*** Begin section ***
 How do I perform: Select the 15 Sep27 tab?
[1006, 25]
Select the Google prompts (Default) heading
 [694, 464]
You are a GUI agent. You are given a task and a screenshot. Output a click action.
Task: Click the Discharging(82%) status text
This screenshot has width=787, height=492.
*** End section ***
*** Begin section ***
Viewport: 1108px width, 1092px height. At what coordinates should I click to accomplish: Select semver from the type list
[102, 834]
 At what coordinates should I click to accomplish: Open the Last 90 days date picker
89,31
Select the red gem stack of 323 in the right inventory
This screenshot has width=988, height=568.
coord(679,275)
*** End section ***
**Exercise requirements**
Look above for the line with "You are a GUI" and the line with "This screenshot has width=787, height=492.", and reproduce exactly those two lines plus every line between, nothing more.

**Task result**
You are a GUI agent. You are given a task and a screenshot. Output a click action.
Task: Click the Discharging(82%) status text
This screenshot has width=787, height=492.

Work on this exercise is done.